Daarom zou ik willen vragen om teksten serieus te nemen die spreken over de woede en de wraak van de Heere-God van Israël. Misschien is het aanbevelenswaardig, hiervoor de oude vertaling ‘toorn' te reserveren. Niet om archaïsch taalgebruik te koesteren, maar om deze volstrekt unieke reactie van de Allerhoogste en Eeuwige een eigen term te geven.
Houdt die term dicht bij de liefde van de Heer.
Zijn toorn is gekwetste liefde, zo blijven ze het beste bij elkaar.

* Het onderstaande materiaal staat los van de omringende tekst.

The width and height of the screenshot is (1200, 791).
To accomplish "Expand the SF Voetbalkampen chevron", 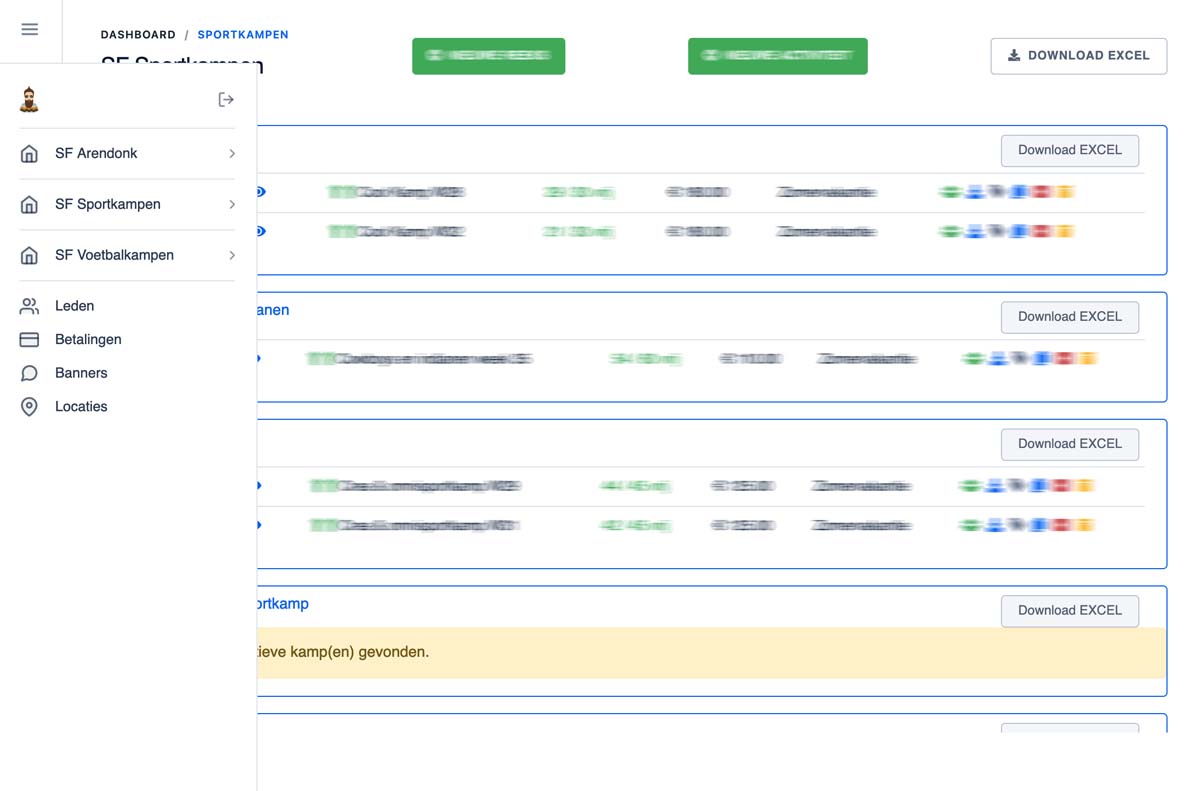I will [x=232, y=255].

Er is nog iets heel belangrijks, iets dat waarmee wij kunnen voorkomen dat wij een heel verkeerde draai geven aan die toorn van God.
Wij moeten vermijden dat wij individualistisch bezig zijn, dat wil zeggen, als losse enkeling. Dit zeg ik vooral met het oog op onze zendingstaak in de wereld. Want wat zegt u wanneer in de wereld ze u vragen: ‘Hé vertel eens, waarom heeft jullie God die orkaan toegelaten boven New Orleans, leg dat eens uit?'

Wees voorzichtig met hen die bij voorbaat denken dat het om de zonden van de mensen is dat New Orleans is ondergelopen. Zonden..., welke zijn dat dan?
Er zijn Amerikaanse dominees, die kunnen ze precies aanwijzen. Typisch toch, ze komen altijd op hetzelfde neer : homo's doen zondige dingen, en vrijen vóór het huwelijk is ook zondig, en alleen ons huwelijk is goed. Oude en ten dode opgeschreven zieken moeten koste wat kost in leven worden. Verder zijn kritische kinderen altijd slecht en kritische burgers al helemaal verdacht.
Zonden zijn dus afkeurenswaardige gedragingen.
Is daarom New Orleans ondergelopen? En Jeruzalem, is die stad daarom verwoest?
Dat komt er van als wij zonden willen vinden bij de enkeling. De enkeling, de individu, moet onder de duim gehouden worden, daar hebben politieke en kerkelijke machthebbers alle belang bij.
Wanneer een meerderheid in de Kerk of in de Staat, of breder nog, in de maatschappij, een bepaald gedrag als afkeurenswaardig en slecht aanmerken, mag dan Gods toorn gebruikt worden? Mag Gods toorn van stal gehaald worden om eigen oordeelsvelling kracht bij te zetten?
Toch zijn er geestelijke leiders te óver die het u precies kunnen vertellen. Het Daniëlhoofdstuk van deze zondag wordt als één van de bewijsplaatsen aangehaald. Jeruzalem is verwoest, Gods toorn laaide over de zonden van de burgers.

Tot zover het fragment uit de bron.